----- Data records

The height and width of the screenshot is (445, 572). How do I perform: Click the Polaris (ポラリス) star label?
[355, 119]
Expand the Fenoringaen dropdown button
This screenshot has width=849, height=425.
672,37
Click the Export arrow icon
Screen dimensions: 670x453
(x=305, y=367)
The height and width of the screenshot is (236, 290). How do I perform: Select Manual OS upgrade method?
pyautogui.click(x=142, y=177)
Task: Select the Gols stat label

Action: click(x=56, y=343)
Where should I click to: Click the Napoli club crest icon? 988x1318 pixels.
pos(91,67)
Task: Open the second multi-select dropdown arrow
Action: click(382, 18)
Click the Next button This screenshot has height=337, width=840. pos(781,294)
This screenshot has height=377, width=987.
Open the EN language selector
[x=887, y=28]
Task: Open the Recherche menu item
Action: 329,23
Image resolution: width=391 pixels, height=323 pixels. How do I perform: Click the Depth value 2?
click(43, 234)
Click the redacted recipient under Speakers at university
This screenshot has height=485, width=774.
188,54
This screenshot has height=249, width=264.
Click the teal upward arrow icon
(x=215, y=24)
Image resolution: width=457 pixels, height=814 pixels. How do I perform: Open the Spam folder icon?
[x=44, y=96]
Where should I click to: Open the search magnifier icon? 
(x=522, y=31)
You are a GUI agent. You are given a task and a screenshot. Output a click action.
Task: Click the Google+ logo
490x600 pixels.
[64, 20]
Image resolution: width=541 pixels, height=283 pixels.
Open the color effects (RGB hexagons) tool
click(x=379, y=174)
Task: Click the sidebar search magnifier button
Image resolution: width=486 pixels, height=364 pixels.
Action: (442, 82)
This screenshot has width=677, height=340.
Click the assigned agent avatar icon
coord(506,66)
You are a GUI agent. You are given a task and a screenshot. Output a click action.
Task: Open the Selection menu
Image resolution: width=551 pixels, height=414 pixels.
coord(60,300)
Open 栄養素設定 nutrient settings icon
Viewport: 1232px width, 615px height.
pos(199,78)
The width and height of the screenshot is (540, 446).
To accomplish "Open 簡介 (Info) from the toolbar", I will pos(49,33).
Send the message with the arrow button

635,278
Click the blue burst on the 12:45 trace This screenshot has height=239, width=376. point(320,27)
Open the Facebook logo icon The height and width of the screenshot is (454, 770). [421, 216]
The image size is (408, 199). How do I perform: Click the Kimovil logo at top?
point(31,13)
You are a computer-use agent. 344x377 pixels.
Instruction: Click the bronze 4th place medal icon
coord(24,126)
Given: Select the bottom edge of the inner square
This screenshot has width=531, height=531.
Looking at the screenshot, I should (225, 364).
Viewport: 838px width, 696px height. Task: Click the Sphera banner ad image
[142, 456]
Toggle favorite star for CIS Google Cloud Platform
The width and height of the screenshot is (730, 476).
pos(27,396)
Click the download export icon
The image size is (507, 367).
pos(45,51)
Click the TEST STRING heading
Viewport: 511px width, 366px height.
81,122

----------

**Task brief**.
Copy, without any change, the lines from the one that contains "The width and height of the screenshot is (730, 476)." to the final line of the entries above.

**Result of this exercise**.
The width and height of the screenshot is (730, 476).
pos(27,396)
Click the download export icon
The image size is (507, 367).
pos(45,51)
Click the TEST STRING heading
Viewport: 511px width, 366px height.
81,122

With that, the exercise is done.